Here’s why Apple needs more physical retail stores in China. According to a recent survey conducted for the China market by ABI Research, more than 50% of respondents report purchasing a mobile phone online. This is significantly higher than the roughly 36% of U.S. consumers doing the same.
“The Chinese mobile telecommunications market is largely prepaid, which means that Chinese consumers may not feel as chained to mobile service providers as do U.S. consumers,” says Marina Lu, senior analyst at ABI Research. “The same principle applies for contract subscriptions, as they involve SIM-only contract deals in China with no attachment to mobile phones.”
Also, many mobile operators in the region are reducing subsidies to smartphones and passing handset taxes, charged by the government, onto their subscribers. This further weakens subscribers’ ties to mobile carriers and encourages consumers to purchase mobile phones online, according to Gartner.
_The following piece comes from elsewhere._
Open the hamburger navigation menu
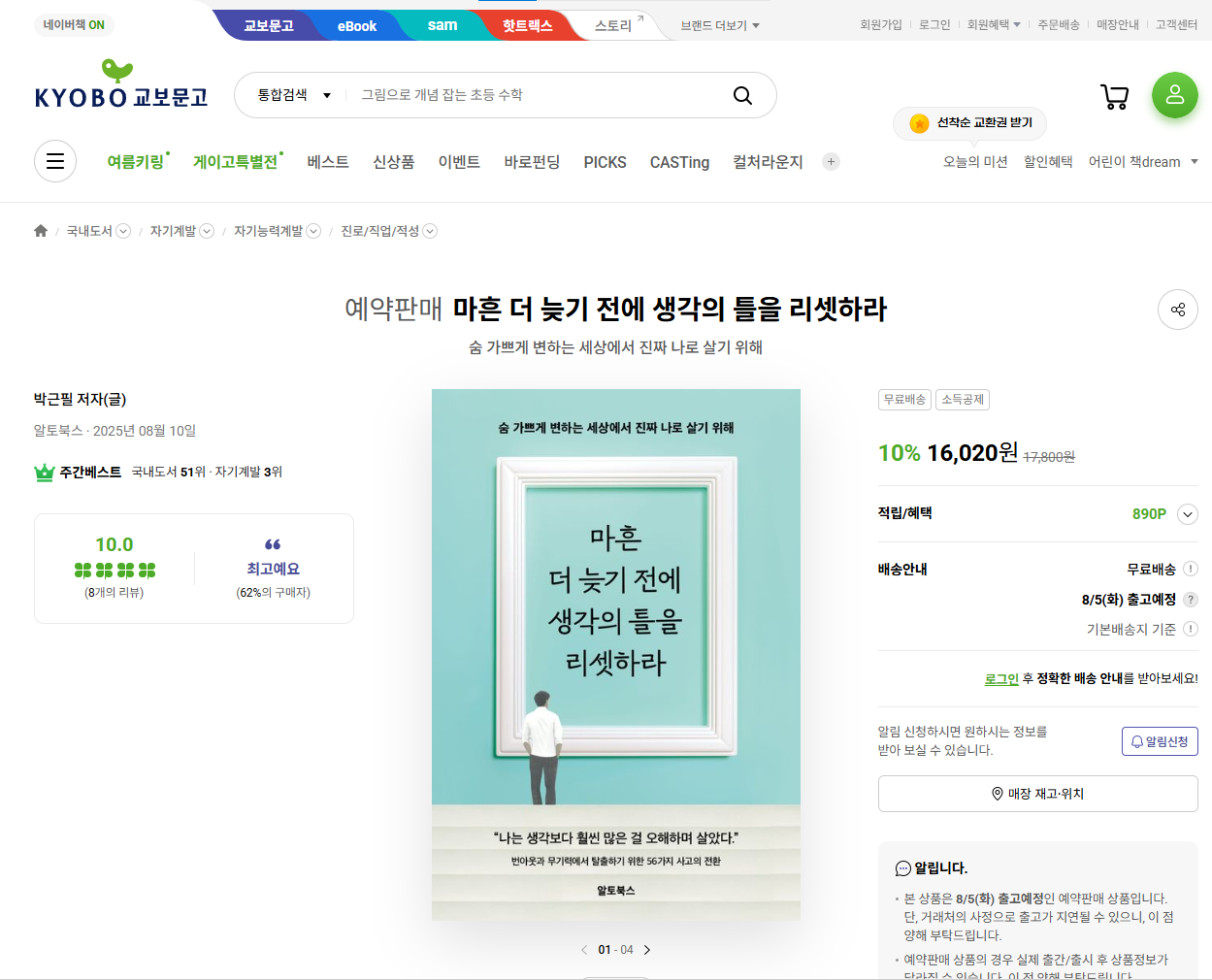 54,160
Additionally, there are far less physical stores for big mobile device brands, like Apple, Samsung, and Huawei in China when compared to U.S. Apple, for instance, recently reached a new total of 32 stores in China, compared to the 268 stores it currently operates in the U.S. This may be helping to steer more of the region’s consumers to online outlets.
In fact, some Chinese local brands, including Huawei and Xiaomi, are capitalizing on this trend by selling some of their flagship devices primarily via online stores. Huawei Honor and Xiaomi’s MI series are good examples of this.
“Brick-and-mortar stores can be very useful, as they allow consumers to try out the latest products as they shop and, therefore, help increase sales,” concludes Lu. “As physical stores in China are limited, though, consumers may be discouraged by this process, due to large crowds and long lines during check out.”